L’Aereomotore e un Rabdomante

La delibera del dodici luglio 1930 s’intitola “Ricerche d’acqua potabile a mezzo del Rabdomante Perito Industriale Mario Del Piano”. Se vivi al centro del Campidano, luglio è il mese in cui è più probabile che ti venga in mente di scavare un pozzo.

“Il pozzo artesiano esistente,” scrisse il podestà,

“ad un chilometro circa fuori l’abitato non risponde più alle esigenze dell’accresciuta popolazione, prima di tutto perché l’acqua è insufficiente e forse anche inquinata, d’altra parte perché, essendo lontano dal centro abitato, bisogna perdere tanto tempo per avere un poco d’acqua.”

L’idea era di scavare un altro pozzo in centro:

“Il Comune ha i fondi disponibili per poter costruire un pozzo artesiano dentro l’abitato, dove, a giudizio del rabdomante, l’acqua si trova con facilità”.

Il perito rabdomante era considerato persona seria. Aveva già lavorato per la società Montevecchio, che doveva costruire una fonderia a San Gavino:

“Il Perito Industriale Signor Mario Del Piano ha dato buona prova della sua capacita professionale, sia come Perito, sia come rabdomante, avendo costruito in questo Comune per conto della Società delle Miniere di Montevecchio un pozzo artesiano che rende circa duecento metri cubi d’acqua al giorno.”

Del Piano rispose con una lettera e un preventivo. Apparentemente, il podestà gli aveva chiesto anche se era possibile mettere a posto il vecchio pozzo. Del Piano parla infatti di “verificare tutta la tubazione che riveste le pareti del pozzo” e di “eseguire la pulitura della frana accumulatasi”. Chiese 700 lire per manodopera, materiali, studio tecnico e altre cose. In basso c’è la scritta “Mie competenze per lo studio idrico”. E la cifra, a matita, “1000,00”.

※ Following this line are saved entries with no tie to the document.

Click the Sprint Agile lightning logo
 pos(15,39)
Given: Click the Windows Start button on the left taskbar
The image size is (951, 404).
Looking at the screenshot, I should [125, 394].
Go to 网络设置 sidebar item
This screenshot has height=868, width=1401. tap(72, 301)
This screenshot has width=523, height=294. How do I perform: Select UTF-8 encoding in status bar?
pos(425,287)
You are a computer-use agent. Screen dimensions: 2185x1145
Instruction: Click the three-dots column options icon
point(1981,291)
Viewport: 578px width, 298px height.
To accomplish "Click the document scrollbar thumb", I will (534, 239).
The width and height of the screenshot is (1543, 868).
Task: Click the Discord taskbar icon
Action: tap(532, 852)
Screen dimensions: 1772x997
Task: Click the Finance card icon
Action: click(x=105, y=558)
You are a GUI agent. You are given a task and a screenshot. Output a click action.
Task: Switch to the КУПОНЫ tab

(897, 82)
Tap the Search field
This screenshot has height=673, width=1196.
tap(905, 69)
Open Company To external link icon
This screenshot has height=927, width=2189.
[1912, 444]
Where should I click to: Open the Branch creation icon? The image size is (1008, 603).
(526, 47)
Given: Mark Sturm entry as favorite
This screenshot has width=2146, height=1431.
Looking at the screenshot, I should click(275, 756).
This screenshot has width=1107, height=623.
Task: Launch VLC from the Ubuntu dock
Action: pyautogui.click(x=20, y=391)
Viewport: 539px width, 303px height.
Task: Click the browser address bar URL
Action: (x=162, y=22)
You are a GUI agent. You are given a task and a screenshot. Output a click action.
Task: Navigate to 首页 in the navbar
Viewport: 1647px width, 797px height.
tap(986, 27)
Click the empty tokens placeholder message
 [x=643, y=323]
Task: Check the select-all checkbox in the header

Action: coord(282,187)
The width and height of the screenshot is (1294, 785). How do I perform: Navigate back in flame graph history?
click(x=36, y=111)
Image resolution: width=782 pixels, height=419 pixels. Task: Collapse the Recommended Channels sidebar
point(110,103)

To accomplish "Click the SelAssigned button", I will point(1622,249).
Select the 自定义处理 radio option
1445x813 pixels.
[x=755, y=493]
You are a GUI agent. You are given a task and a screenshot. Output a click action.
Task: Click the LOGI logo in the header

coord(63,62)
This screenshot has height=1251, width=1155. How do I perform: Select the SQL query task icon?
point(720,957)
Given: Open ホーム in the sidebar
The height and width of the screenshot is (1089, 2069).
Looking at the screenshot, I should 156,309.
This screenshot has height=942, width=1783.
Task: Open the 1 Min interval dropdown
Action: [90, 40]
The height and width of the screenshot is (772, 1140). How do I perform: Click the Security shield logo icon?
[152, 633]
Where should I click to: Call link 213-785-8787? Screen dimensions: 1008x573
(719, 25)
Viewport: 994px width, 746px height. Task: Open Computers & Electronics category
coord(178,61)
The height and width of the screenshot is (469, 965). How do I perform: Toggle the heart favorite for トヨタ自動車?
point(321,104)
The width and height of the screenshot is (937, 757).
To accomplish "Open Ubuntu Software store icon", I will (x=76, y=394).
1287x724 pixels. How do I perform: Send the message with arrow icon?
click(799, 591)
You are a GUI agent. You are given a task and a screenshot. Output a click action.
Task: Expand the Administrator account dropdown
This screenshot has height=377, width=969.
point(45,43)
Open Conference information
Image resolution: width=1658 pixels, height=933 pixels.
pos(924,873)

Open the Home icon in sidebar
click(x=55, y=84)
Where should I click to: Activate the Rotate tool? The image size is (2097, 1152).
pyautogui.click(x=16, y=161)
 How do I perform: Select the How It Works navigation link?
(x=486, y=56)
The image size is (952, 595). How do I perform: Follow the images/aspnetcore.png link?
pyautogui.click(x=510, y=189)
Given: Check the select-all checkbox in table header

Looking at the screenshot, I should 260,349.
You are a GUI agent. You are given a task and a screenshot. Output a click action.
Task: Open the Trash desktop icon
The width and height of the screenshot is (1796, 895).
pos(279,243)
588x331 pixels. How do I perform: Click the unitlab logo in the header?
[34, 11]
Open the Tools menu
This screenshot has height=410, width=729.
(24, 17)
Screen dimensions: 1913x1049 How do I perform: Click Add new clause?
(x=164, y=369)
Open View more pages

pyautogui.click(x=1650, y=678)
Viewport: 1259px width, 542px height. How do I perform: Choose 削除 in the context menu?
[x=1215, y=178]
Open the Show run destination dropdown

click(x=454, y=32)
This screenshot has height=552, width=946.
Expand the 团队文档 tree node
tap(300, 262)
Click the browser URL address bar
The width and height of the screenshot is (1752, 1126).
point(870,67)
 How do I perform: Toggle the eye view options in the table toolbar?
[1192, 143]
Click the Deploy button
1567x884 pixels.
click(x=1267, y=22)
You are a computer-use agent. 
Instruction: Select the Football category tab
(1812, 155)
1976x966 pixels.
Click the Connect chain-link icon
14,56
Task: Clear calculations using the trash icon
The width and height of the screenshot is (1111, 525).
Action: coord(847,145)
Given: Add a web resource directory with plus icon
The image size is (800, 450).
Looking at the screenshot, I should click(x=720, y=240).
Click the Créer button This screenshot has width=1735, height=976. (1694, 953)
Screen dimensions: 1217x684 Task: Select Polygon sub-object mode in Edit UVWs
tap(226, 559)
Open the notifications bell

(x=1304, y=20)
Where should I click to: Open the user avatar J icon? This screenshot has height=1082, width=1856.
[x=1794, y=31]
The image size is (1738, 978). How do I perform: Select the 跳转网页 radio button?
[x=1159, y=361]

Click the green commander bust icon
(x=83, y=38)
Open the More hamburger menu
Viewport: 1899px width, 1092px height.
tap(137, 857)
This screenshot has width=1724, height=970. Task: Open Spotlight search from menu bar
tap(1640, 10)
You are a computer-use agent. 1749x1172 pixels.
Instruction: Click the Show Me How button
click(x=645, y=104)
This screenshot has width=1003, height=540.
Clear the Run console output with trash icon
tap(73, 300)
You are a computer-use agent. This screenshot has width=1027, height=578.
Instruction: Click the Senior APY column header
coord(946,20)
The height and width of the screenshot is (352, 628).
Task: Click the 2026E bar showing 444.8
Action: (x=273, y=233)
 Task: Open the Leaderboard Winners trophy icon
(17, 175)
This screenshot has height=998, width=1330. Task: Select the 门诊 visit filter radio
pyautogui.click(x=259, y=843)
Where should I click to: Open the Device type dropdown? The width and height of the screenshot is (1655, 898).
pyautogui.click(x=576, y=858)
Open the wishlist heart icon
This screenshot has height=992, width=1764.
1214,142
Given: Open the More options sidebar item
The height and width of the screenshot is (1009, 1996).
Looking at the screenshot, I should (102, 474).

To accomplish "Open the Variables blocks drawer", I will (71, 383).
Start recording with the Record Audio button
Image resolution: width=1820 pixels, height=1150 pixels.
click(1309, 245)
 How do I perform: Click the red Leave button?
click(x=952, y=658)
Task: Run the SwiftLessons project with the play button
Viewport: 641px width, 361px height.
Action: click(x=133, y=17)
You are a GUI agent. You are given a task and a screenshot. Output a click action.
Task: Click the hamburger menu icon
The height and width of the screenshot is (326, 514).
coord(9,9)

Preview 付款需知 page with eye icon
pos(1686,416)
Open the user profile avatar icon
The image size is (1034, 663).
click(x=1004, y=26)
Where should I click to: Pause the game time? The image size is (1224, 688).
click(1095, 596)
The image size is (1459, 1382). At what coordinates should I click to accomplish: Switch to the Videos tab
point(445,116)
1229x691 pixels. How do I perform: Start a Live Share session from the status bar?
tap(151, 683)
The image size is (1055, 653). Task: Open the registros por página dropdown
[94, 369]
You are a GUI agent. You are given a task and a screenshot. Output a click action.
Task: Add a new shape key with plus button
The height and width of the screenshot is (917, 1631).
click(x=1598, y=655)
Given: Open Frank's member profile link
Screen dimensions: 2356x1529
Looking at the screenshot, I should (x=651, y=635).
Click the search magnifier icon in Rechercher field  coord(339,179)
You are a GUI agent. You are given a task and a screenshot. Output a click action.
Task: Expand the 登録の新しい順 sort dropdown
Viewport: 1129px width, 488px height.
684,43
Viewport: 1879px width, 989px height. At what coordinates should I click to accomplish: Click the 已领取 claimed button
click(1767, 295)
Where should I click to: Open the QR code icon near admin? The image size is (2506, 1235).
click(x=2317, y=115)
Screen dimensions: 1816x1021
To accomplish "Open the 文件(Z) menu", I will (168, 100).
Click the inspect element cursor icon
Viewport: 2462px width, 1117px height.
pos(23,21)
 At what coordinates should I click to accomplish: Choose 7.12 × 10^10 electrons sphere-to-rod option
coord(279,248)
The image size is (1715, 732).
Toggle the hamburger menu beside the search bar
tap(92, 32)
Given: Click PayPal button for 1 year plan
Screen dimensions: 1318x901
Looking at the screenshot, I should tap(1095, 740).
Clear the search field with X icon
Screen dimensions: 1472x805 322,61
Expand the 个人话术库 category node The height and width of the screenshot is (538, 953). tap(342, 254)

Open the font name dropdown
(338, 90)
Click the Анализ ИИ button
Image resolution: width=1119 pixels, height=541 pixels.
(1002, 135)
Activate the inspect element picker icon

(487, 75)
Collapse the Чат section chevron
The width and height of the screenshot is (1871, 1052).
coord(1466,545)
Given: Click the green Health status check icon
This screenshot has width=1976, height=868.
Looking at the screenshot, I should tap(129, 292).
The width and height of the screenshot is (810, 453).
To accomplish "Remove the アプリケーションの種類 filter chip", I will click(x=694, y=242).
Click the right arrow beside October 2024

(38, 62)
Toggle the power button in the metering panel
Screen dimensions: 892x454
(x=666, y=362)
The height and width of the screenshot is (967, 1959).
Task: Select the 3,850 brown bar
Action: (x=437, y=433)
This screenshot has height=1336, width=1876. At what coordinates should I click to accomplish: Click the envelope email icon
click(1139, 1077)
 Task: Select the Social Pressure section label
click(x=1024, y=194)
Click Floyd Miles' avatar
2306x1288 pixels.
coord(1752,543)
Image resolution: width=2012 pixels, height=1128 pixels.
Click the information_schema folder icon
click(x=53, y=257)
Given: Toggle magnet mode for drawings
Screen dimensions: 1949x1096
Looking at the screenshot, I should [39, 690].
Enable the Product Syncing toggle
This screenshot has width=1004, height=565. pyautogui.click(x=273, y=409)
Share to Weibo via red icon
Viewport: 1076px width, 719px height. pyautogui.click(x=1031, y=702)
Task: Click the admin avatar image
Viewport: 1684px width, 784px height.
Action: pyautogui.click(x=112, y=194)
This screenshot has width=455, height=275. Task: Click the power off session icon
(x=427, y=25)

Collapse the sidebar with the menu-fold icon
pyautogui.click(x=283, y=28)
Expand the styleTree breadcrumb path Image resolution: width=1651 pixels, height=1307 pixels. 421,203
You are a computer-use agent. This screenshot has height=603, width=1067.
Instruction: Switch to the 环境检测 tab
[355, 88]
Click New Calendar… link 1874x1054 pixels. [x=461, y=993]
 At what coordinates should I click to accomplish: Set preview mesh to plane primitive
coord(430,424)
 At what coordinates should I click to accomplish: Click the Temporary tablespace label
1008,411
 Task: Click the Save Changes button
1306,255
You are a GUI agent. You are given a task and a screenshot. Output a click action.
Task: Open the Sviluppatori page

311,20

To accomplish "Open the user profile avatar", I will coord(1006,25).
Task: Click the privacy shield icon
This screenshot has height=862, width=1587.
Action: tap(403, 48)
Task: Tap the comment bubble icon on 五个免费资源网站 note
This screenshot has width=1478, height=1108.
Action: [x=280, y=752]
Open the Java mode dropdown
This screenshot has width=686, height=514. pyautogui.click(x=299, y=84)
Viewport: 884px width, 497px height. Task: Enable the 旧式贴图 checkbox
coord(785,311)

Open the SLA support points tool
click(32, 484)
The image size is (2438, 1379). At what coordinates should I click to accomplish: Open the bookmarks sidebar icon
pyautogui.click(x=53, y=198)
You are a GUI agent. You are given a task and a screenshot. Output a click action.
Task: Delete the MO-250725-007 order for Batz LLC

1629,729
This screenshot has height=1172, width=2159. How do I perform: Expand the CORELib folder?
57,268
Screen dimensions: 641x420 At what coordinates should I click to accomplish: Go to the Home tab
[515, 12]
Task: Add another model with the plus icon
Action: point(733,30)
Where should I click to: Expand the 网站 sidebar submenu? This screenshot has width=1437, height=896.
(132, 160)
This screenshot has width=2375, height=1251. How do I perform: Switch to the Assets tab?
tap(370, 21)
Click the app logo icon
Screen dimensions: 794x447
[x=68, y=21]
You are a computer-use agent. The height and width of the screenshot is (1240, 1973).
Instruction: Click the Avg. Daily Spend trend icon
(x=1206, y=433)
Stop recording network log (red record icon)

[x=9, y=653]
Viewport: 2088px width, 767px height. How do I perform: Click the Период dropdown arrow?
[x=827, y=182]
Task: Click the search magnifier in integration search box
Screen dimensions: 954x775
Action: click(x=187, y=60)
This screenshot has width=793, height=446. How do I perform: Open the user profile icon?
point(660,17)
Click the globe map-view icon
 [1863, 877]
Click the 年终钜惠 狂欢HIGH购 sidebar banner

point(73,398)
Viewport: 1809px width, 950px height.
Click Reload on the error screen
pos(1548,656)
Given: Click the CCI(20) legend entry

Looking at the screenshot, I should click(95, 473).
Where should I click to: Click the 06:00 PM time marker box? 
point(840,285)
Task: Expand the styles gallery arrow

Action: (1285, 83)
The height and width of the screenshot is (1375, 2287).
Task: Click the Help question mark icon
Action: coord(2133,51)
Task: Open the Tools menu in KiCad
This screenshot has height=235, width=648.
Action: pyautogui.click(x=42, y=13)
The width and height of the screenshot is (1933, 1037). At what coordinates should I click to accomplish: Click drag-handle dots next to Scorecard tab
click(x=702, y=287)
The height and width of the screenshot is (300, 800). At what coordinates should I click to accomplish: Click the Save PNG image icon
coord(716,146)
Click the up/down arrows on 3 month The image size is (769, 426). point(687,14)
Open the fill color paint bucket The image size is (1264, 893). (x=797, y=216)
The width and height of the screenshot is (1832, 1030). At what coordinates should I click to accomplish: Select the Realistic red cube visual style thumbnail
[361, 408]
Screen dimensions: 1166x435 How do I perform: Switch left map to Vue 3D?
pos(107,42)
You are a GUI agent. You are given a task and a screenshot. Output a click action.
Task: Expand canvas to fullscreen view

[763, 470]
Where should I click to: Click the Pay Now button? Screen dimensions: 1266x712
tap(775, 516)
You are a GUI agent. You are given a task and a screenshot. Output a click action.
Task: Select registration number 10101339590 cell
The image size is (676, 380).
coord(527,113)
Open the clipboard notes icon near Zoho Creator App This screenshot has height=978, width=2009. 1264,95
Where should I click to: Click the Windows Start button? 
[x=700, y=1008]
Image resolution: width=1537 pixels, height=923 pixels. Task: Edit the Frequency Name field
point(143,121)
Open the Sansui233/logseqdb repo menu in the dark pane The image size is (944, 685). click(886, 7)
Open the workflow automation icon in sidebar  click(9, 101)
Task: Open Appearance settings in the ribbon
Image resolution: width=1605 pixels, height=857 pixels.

Il podestà accettò la cifra che il perito aveva chiesto per cercare l’acqua “a mezzo della rabdomanzia”. Per intenderci, con mille lire si pagava solo “lo studio dell’approvvigionamento idrico della popolazione”. Mille lire era il costo della consulenza rabdomantica. Per quanto riguardava “la costruzione del pozzo artesiano e di un serbatoio con aereomotore,” il podestà aggiunse, speranzoso: “concorre nelle spese anche lo Stato”.

Mille lire era il costo della consulenza rabdomantica

Probabilmente, questo progetto non andò mai avanti fino in fondo. Sicuramente fu rimesso a posto il vecchio pozzo, ma non credo che sia mai stato messo su un aereomotore. Non in centro, almeno. Sarebbe stato un bersaglio dell’ironia popolare di tutti i paesi vicini. La gente ne avrebbe parlato per generazioni.

Nota: La parola aereomotore è probabilmente un adattamento dell’inglese aermotor. È un piccolo mulino a vento montato su un traliccio, e serve ad azionare una pompa. È molto comune in Texas. Viene bene in un dipinto. Specie al tramonto.